Trabalhadores argentinos podem ter uma surpresa nada agradável nos próximos meses: o governo discute mudanças que permitem aos bancos cobrarem tarifas sobre as chamadas contas-salário, utilizadas por cerca de 20 milhões de pessoas.
O que está em debate
A proposta em tramitação no Congresso prevê alterações no artigo 124 da Ley de Contrato de Trabajo, retirando a obrigatoriedade de gratuidade dessas contas bancárias. Atualmente, a legislação garante que o pagamento de salários seja feito por meio de contas abertas sem custos de manutenção para o trabalhador.
Caso aprovada, a medida dará liberdade comercial às instituições financeiras para definir suas próprias políticas tarifárias. Isso significa que os trabalhadores poderão receber seus salários já com descontos de tarifas bancárias.
Disputa entre bancos e fintechs
O debate também envolve uma disputa de mercado. Bancos tradicionais defendem a exclusividade na administração das contas-salário, enquanto fintechs pressionam por autorização para ampliar sua participação. Até agora, o Congresso argentino tem mantido a exclusividade dos bancos, sob o argumento de preservar estabilidade sistêmica e controle regulatório.
Impacto para os trabalhadores
A eventual cobrança de tarifas representaria um custo adicional recorrente, reduzindo o valor líquido disponível mensalmente. Por outro lado, representantes do setor bancário afirmam que a medida abriria espaço para novos produtos, como linhas de crédito e seguros vinculados às contas-salário, ampliando a inclusão financeira e a rentabilidade das instituições.
Contexto político e econômico
O tema surge em meio a um cenário de instabilidade política na Argentina, marcado por grandes protestos contra a reforma trabalhista já aprovada pelo Congresso.
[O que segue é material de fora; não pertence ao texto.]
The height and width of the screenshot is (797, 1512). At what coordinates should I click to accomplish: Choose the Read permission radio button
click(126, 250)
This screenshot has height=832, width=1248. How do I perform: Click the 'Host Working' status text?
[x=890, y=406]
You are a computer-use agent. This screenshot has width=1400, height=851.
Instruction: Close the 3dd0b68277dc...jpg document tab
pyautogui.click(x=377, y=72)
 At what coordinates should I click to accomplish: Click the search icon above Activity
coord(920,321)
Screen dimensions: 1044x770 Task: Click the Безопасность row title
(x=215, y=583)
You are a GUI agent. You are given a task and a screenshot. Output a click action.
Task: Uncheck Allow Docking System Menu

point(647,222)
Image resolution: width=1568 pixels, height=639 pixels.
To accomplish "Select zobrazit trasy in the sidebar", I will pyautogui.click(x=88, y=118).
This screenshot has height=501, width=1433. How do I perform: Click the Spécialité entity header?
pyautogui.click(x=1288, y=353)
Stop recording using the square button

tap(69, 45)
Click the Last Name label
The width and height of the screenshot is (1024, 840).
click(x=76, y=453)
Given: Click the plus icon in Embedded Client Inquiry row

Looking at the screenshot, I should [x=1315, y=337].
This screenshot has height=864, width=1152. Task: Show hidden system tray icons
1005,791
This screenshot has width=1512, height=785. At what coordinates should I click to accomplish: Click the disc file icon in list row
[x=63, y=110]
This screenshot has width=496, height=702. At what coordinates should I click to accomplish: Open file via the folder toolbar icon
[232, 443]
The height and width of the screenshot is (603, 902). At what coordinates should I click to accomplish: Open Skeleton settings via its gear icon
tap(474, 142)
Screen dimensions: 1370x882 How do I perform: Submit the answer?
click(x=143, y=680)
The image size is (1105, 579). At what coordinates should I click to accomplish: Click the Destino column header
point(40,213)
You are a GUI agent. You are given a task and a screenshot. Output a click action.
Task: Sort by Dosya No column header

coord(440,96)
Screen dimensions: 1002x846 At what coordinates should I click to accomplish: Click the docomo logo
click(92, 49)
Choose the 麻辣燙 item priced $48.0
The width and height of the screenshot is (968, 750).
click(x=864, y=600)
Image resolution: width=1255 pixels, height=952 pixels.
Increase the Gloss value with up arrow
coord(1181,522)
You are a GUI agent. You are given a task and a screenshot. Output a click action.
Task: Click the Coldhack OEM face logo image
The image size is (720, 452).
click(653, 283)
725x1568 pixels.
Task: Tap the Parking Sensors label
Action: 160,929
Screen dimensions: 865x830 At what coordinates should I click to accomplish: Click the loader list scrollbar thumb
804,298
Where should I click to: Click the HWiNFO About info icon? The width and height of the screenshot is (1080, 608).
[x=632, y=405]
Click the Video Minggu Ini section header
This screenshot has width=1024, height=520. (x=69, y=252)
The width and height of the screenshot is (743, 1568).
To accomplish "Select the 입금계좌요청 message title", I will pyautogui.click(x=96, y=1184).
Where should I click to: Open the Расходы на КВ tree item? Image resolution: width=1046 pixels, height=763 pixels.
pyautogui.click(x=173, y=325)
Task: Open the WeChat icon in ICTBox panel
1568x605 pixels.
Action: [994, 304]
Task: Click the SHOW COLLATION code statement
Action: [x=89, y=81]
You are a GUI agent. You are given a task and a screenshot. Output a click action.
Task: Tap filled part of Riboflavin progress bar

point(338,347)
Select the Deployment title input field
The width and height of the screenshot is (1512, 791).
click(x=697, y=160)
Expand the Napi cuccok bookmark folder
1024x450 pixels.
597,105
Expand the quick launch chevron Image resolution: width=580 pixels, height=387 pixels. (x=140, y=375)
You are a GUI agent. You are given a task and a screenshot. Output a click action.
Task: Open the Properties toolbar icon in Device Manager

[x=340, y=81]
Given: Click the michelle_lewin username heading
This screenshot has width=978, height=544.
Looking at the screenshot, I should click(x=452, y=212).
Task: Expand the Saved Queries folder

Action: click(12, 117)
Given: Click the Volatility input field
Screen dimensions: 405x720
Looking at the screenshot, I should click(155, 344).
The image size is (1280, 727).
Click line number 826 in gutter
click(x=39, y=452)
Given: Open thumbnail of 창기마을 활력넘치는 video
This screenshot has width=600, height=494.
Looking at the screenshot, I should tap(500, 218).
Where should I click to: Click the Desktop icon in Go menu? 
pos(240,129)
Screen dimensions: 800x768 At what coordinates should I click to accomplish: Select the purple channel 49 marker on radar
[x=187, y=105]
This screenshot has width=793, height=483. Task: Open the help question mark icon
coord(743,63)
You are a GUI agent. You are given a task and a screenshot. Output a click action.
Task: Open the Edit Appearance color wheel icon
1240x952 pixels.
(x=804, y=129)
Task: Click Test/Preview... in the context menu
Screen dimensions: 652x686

Entre os pontos mais polêmicos está a autorização para jornadas de até 12 horas diárias de trabalho.
Além disso, o país enfrenta inflação elevada e instabilidade cambial, o que torna a discussão sobre novas taxas ainda mais sensível para a população. O Banco Central da República Argentina acompanha de perto o debate, já que mudanças no fluxo salarial impactam diretamente depósitos e crédito no sistema financeiro.